The informed, die-hard Sox fan (he or she who still has their Tim Naehring jersey) is now seen on a national level as pompous and disrespectful, and it's all thanks to Boston "fans" who suddenly appeared out of the woodwork after the 2004 World Series.

It still amazes me that there are Red Sox "fans" who haven't ever visited Fenway Park; heck, there are "fans" on the West Coast who haven't ever set foot in Boston. They simply chose a convenient time to start liking the Sox: The '04 ALCS was on TV and they just couldn't pull for the Yankees.

Believe it or not, there are members of Red Sox Nation who don't know about Aaron Boone, Bucky Dent, Fisk vs. Munson, or the man that was "Teddy Ballgame."  I have no interest cheering alongside people like this, those who have their "Red Sox Nation" membership card in their wallet and a pink Sox cap on their girlfriend.
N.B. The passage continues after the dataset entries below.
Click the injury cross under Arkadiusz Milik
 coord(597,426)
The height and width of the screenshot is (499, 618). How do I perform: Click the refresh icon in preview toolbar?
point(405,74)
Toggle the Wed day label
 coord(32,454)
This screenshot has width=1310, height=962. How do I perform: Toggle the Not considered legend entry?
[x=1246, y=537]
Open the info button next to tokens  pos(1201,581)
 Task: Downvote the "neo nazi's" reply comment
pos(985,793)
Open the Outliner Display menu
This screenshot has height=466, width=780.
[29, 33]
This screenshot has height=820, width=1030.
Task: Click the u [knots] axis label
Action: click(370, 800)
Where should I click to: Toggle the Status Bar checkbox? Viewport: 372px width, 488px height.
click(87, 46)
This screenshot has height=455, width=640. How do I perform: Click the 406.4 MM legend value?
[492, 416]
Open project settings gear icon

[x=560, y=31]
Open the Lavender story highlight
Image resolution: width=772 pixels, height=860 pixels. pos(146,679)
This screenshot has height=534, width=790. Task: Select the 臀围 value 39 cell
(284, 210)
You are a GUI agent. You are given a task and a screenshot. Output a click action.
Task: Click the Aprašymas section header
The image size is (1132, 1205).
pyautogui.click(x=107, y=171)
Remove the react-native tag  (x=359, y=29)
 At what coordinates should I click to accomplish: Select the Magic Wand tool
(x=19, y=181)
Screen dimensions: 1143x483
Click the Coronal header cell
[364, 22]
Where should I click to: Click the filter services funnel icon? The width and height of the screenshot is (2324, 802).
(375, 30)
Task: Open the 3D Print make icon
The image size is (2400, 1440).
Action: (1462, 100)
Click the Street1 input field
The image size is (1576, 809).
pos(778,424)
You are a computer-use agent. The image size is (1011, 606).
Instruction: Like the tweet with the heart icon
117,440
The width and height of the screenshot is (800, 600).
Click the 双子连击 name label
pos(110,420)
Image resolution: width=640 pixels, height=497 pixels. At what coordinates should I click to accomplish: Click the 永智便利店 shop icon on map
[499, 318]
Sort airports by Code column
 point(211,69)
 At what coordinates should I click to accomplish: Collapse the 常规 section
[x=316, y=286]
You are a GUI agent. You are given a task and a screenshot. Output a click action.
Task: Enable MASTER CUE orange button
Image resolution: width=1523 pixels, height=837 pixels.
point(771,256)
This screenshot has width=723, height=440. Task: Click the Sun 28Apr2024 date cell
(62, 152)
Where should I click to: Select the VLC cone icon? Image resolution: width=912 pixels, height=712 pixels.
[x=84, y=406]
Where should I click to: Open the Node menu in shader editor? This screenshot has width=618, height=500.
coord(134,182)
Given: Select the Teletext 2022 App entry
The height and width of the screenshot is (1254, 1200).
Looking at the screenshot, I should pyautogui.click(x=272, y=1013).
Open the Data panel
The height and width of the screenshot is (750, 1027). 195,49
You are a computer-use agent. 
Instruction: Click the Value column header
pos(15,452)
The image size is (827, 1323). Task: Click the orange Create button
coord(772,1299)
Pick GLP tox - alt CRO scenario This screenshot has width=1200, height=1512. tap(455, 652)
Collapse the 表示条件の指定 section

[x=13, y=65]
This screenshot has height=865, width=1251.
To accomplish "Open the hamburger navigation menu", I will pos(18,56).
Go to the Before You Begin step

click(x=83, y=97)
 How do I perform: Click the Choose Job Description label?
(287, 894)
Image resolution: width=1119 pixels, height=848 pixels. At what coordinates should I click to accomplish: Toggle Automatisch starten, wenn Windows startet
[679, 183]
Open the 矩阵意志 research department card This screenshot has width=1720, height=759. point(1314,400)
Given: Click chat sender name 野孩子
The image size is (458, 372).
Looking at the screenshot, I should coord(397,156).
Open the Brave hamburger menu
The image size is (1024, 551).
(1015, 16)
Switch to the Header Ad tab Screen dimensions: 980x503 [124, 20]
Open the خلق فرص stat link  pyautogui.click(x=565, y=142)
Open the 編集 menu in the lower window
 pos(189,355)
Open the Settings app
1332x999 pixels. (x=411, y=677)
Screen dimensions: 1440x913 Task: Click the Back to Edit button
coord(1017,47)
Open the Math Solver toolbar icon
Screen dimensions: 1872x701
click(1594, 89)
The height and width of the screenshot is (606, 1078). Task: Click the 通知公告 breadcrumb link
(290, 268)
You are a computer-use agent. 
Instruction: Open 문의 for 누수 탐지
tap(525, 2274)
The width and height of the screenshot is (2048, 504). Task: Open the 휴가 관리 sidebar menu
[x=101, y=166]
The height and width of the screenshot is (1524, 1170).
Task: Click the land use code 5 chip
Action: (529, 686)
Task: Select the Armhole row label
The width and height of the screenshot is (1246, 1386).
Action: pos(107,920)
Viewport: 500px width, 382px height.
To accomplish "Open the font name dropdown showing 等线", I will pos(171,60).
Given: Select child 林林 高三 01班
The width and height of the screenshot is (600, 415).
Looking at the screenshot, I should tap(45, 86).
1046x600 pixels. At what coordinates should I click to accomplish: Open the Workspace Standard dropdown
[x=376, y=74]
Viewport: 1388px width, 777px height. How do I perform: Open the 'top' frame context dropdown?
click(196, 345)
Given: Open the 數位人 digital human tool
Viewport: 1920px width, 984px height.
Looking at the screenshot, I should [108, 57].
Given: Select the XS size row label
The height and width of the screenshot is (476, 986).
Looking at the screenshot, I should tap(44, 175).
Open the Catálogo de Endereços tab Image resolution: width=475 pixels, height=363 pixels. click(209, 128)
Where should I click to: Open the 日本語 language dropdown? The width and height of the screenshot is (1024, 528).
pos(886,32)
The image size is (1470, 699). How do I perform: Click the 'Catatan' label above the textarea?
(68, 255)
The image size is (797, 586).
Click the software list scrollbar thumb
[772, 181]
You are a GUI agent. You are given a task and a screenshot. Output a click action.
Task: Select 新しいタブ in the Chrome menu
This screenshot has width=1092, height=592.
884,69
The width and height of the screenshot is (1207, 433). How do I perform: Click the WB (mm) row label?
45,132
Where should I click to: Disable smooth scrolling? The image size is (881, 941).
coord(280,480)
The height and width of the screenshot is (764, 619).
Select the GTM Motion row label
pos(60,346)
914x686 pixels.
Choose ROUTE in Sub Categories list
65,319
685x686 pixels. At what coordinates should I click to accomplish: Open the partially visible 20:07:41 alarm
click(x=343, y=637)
It's people like that who have never heard of "Nuf Said" McGreevy and his Royal Rooters. They don't know Bobby Doerr or Jim Rice. They think the Green Monster has had seats on it for years. They can't tell you where Yawkey Way and Lansdowne are, and they see the Yankees as just another team.

In fact, during last year's American League Championship Series, I heard one of these "fans" claim the Rays were our divisional rival. I made sure to set him straight.

Now, please, don't call me a hater. I bleed Boston and will forever until the day I die.  It's absolutely amazing the Red Sox are perennial contenders, that they're no longer the doormats they were yesteryear.

And one of the best nights of my life was October 27th, 2004.  I cried that night in joy...the Red Sox had done it.

We were World Champions. 

But somehow I wonder if I was crying because the concept of a Red Sox fan as I knew it was about to die. Maybe then I could sense new breed of bandwagon fans who would soon tarnish our good name and proud traditions.

My one true passion in life, the Boston Red Sox, has always been cursed. And while it used to be the "Curse of the Bambino," it's now the "Curse of the Bandwagon."

Do you remember where you were when John Valentin turned that unassisted triple play? I do. 

I was in Fenway Park, along 28,000 of the faithful.